Congress has taken action to allow cannabis and products with no more than 0.3 percent THC, and the U.S. Food and Drug Administration last week approved a cannabis-based drug for treating epilepsy.
The Utah ballot initiative, if passed, would allow residents to get medical marijuana cards to treat conditions like chronic pain, epilepsy, HIV and AIDS, post-traumatic stress disorder and other conditions.
The cannabis products that would be bought and sold if the ballot measure passes would not be restricted to less than 0.3 percent THC, meaning they would be federally illegal unless Congress removes marijuana from the Controlled Substances Act.
Thirty other states have already legalized marijuana despite the federal ban. Oklahoma voters approved a measure to legalize medical marijuana last week. Eight states, including Utah neighbors Nevada and Colorado, have legalized marijuana for use by medical patients and anyone over 21 years old.
Anticipating the marijuana ballot measure, the Utah Legislature passed bills that will legalize marijuana for patients who are expected to die within six months. But proponents have pushed forward, saying cannabis can help a much wider group of patients.

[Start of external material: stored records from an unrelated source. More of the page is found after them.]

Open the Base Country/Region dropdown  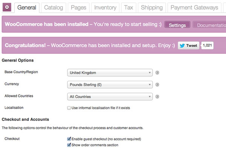click(x=110, y=73)
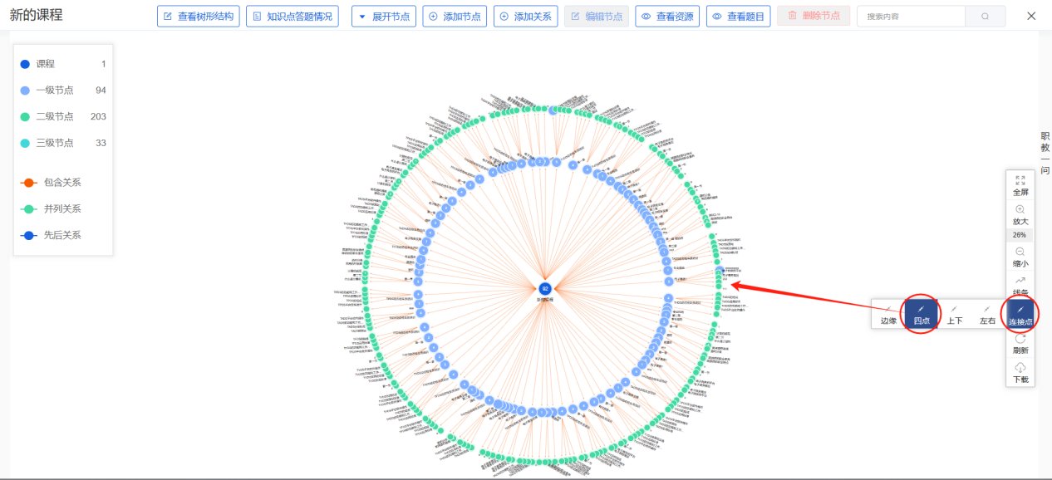Select the central course node 92
This screenshot has width=1052, height=480.
click(x=545, y=288)
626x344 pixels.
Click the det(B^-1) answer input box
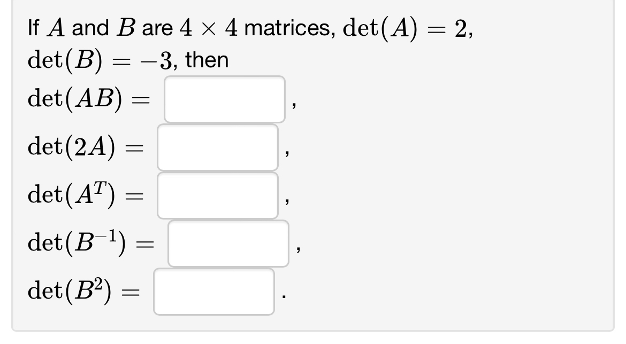[227, 244]
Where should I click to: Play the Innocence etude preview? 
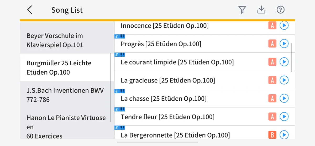click(x=284, y=26)
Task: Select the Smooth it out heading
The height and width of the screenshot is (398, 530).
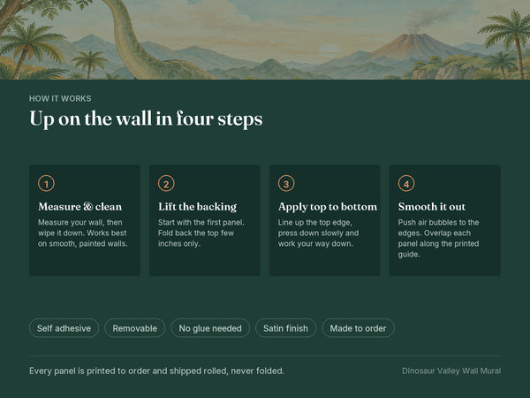Action: pos(432,206)

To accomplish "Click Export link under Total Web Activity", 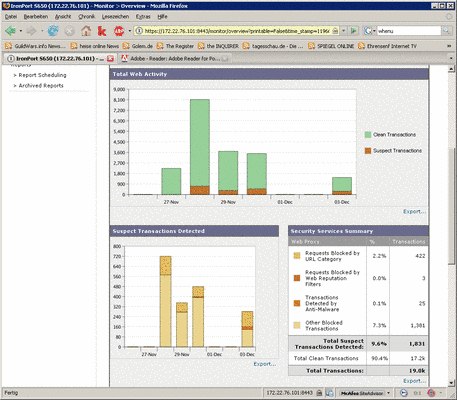I will coord(414,212).
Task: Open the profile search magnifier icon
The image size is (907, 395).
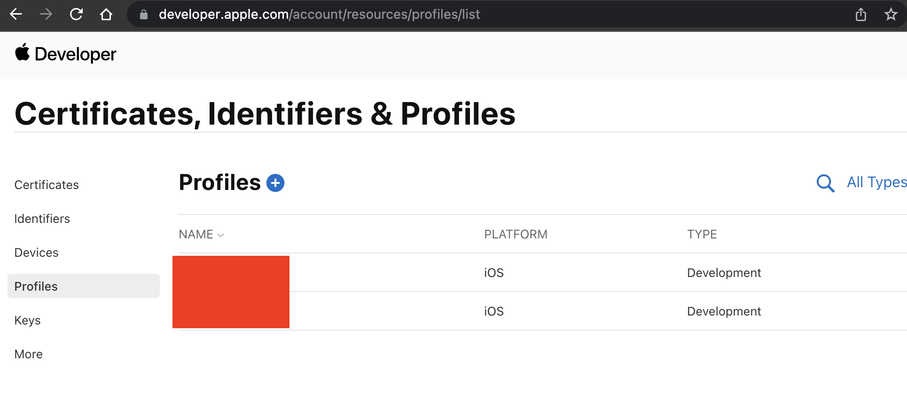Action: [x=825, y=183]
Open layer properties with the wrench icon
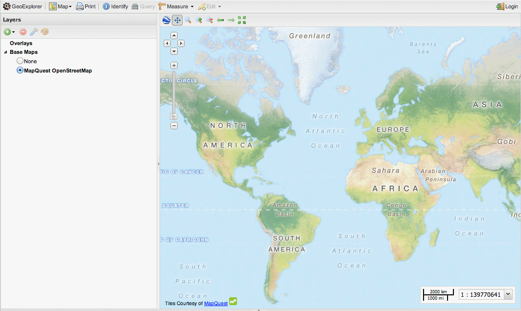This screenshot has width=521, height=311. [x=33, y=31]
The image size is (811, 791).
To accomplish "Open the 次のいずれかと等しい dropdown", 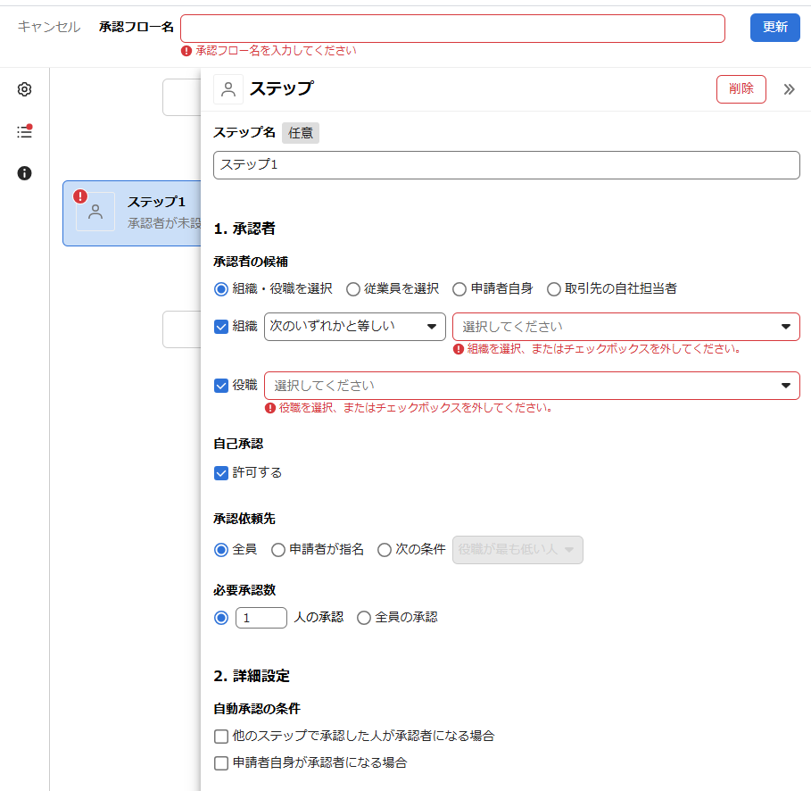I will click(354, 327).
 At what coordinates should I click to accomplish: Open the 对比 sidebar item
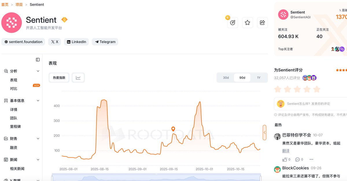pyautogui.click(x=14, y=89)
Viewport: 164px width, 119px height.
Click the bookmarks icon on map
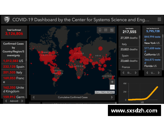(100, 30)
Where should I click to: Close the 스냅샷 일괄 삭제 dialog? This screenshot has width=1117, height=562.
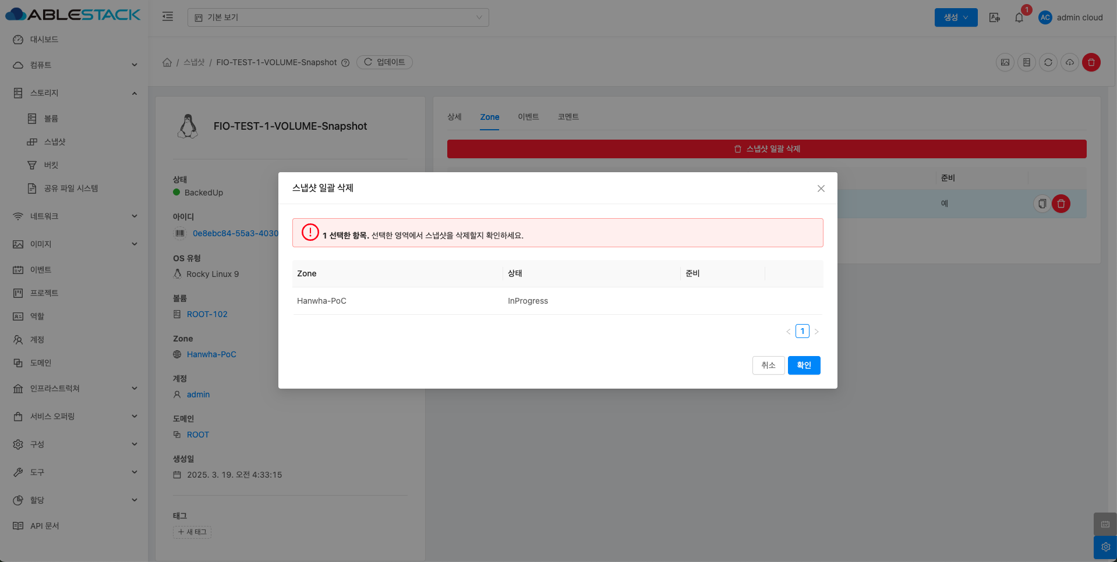pos(821,188)
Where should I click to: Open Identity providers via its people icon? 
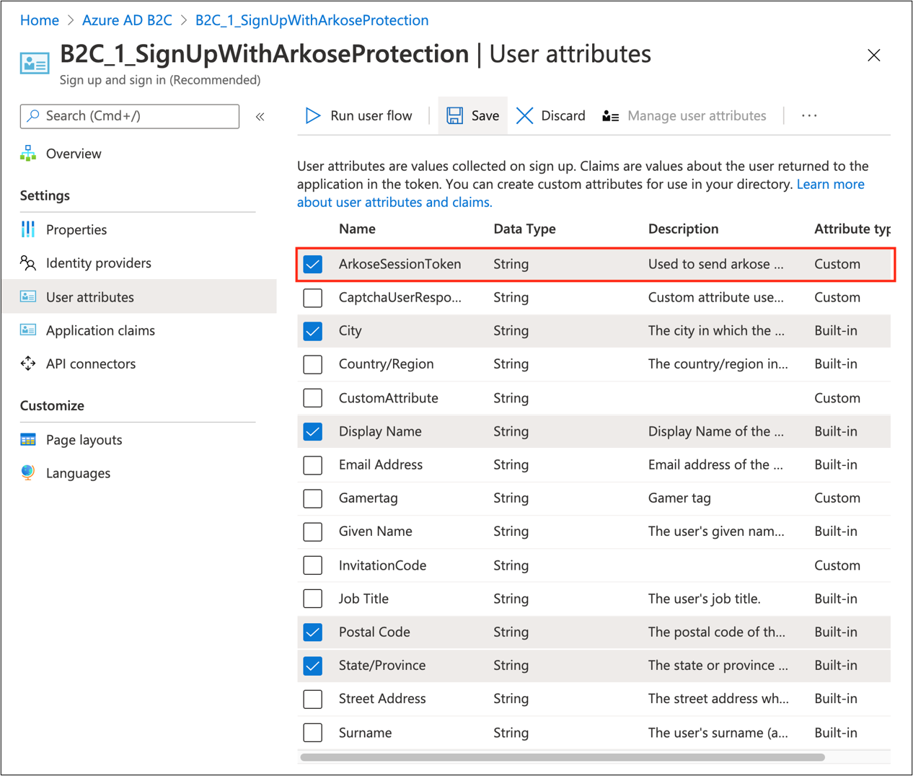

“With this frivolous lawsuit dropped now by Drug Safe Utah, the patients and advocates of cannabis reform in Utah are one step closer today to giving medical patients access to their medicine, without being criminalized, than we were yesterday,” said DJ Schanz, director of the Utah Patients Coalition.
The measure has support from about two-thirds of Utah’s voters, according to a poll released this weekend from The Salt Lake Tribune-Hinckley Institute of Politics. That’s a slight dip from past polls, which showed the initiative had support from three in every four voters.
The drop came after opposition from the LDS Church, the Utah Medical Association and several prominent Republicans in the state, including Gov. Gary Herbert.